_PROMPT_: Output all the data below verbatim.

_INPUT_:
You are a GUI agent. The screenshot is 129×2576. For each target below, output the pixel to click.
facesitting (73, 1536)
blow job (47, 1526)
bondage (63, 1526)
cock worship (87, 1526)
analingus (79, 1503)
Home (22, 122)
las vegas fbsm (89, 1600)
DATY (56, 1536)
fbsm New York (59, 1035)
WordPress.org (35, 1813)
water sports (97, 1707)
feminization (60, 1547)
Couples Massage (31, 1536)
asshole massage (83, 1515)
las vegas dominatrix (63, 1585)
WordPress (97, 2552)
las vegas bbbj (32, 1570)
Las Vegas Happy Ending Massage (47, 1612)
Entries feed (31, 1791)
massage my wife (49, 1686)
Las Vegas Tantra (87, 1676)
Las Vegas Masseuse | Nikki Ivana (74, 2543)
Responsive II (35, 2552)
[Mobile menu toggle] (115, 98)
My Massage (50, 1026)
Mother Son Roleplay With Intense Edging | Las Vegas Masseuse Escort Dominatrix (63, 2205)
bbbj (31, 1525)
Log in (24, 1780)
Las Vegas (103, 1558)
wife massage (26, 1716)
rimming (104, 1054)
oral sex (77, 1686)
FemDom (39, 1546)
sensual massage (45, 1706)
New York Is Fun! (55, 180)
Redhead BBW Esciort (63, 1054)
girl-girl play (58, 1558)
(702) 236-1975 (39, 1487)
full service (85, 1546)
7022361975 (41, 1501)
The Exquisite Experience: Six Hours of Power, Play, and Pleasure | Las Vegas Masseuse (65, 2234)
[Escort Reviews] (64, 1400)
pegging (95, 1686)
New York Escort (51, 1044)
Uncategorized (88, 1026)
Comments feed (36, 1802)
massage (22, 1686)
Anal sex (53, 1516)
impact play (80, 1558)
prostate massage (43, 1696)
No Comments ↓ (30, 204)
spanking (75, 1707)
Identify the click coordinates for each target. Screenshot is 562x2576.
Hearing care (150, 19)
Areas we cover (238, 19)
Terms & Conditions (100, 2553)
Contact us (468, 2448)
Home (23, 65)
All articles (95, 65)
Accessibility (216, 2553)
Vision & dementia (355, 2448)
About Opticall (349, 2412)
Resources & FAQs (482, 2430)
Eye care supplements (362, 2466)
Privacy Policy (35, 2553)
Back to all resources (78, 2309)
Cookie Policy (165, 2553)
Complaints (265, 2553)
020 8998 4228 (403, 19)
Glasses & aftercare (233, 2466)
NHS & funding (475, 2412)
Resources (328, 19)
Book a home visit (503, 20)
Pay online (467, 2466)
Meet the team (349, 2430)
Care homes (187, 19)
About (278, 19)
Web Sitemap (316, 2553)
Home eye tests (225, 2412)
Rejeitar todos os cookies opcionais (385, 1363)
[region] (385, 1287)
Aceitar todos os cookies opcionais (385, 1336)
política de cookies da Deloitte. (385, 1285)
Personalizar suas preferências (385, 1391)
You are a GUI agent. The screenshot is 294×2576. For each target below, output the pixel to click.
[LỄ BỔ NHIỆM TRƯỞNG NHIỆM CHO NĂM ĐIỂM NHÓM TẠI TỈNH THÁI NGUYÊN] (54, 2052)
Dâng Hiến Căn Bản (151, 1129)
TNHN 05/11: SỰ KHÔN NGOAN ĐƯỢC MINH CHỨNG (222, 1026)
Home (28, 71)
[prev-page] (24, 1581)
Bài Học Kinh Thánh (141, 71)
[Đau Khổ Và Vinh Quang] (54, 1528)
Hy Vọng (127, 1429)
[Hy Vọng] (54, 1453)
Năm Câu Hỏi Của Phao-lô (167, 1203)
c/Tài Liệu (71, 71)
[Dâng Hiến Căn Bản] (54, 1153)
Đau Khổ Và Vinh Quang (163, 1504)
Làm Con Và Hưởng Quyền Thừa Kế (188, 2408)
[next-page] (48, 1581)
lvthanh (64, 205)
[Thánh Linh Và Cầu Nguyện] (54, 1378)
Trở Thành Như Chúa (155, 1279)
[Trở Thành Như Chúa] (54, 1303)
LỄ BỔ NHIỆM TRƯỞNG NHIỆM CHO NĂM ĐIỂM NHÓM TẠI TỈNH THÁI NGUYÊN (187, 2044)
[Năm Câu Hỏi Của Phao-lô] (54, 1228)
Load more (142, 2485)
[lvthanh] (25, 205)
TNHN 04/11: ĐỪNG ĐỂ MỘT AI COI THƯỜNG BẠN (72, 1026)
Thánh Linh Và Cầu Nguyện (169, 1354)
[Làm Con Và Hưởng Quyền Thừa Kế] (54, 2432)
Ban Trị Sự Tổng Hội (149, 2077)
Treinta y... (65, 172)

_RESPONSE_:
You are a GUI agent. The screenshot is 129×2576. For each target below, output the pixel to click.
facesitting (73, 1536)
blow job (47, 1526)
bondage (63, 1526)
cock worship (87, 1526)
analingus (79, 1503)
Home (22, 122)
las vegas fbsm (89, 1600)
DATY (56, 1536)
fbsm New York (59, 1035)
WordPress.org (35, 1813)
water sports (97, 1707)
feminization (60, 1547)
Couples Massage (31, 1536)
asshole massage (83, 1515)
las vegas dominatrix (63, 1585)
WordPress (97, 2552)
las vegas bbbj (32, 1570)
Las Vegas Happy Ending Massage (47, 1612)
Entries feed (31, 1791)
massage my wife (49, 1686)
Las Vegas Tantra (87, 1676)
Las Vegas Masseuse | Nikki Ivana (74, 2543)
Responsive II (35, 2552)
[Mobile menu toggle] (115, 98)
My Massage (50, 1026)
Mother Son Roleplay With Intense Edging | Las Vegas Masseuse Escort Dominatrix (63, 2205)
bbbj (31, 1525)
Log in (24, 1780)
Las Vegas (103, 1558)
wife massage (26, 1716)
rimming (104, 1054)
oral sex (77, 1686)
FemDom (39, 1546)
sensual massage (45, 1706)
New York Is Fun! (55, 180)
Redhead BBW Esciort (63, 1054)
girl-girl play (58, 1558)
(702) 236-1975 (39, 1487)
full service (85, 1546)
7022361975 (41, 1501)
The Exquisite Experience: Six Hours of Power, Play, and Pleasure | Las Vegas Masseuse (65, 2234)
[Escort Reviews] (64, 1400)
pegging (95, 1686)
New York Escort (51, 1044)
Uncategorized (88, 1026)
Comments feed (36, 1802)
massage (22, 1686)
Anal sex (53, 1516)
impact play (80, 1558)
prostate massage (43, 1696)
No Comments ↓ (30, 204)
spanking (75, 1707)
Identify the click coordinates for each target. Screenshot is 562x2576.
Hearing care (150, 19)
Areas we cover (238, 19)
Terms & Conditions (100, 2553)
Contact us (468, 2448)
Home (23, 65)
All articles (95, 65)
Accessibility (216, 2553)
Vision & dementia (355, 2448)
About Opticall (349, 2412)
Resources & FAQs (482, 2430)
Eye care supplements (362, 2466)
Privacy Policy (35, 2553)
Back to all resources (78, 2309)
Cookie Policy (165, 2553)
Complaints (265, 2553)
020 8998 4228 (403, 19)
Glasses & aftercare (233, 2466)
NHS & funding (475, 2412)
Resources (328, 19)
Book a home visit (503, 20)
Pay online (467, 2466)
Meet the team (349, 2430)
Care homes (187, 19)
About (278, 19)
Web Sitemap (316, 2553)
Home eye tests (225, 2412)
Rejeitar todos os cookies opcionais (385, 1363)
[region] (385, 1287)
Aceitar todos os cookies opcionais (385, 1336)
política de cookies da Deloitte. (385, 1285)
Personalizar suas preferências (385, 1391)
You are a GUI agent. The screenshot is 294×2576. For each target below, output the pixel to click.
[LỄ BỔ NHIỆM TRƯỞNG NHIỆM CHO NĂM ĐIỂM NHÓM TẠI TỈNH THÁI NGUYÊN] (54, 2052)
Dâng Hiến Căn Bản (151, 1129)
TNHN 05/11: SỰ KHÔN NGOAN ĐƯỢC MINH CHỨNG (222, 1026)
Home (28, 71)
[prev-page] (24, 1581)
Bài Học Kinh Thánh (141, 71)
[Đau Khổ Và Vinh Quang] (54, 1528)
Hy Vọng (127, 1429)
[Hy Vọng] (54, 1453)
Năm Câu Hỏi Của Phao-lô (167, 1203)
c/Tài Liệu (71, 71)
[Dâng Hiến Căn Bản] (54, 1153)
Đau Khổ Và Vinh Quang (163, 1504)
Làm Con Và Hưởng Quyền Thừa Kế (188, 2408)
[next-page] (48, 1581)
lvthanh (64, 205)
[Thánh Linh Và Cầu Nguyện] (54, 1378)
Trở Thành Như Chúa (155, 1279)
[Trở Thành Như Chúa] (54, 1303)
LỄ BỔ NHIỆM TRƯỞNG NHIỆM CHO NĂM ĐIỂM NHÓM TẠI TỈNH THÁI NGUYÊN (187, 2044)
[Năm Câu Hỏi Của Phao-lô] (54, 1228)
Load more (142, 2485)
[lvthanh] (25, 205)
TNHN 04/11: ĐỪNG ĐỂ MỘT AI COI THƯỜNG BẠN (72, 1026)
Thánh Linh Và Cầu Nguyện (169, 1354)
[Làm Con Và Hưởng Quyền Thừa Kế] (54, 2432)
Ban Trị Sự Tổng Hội (149, 2077)
Treinta y... (65, 172)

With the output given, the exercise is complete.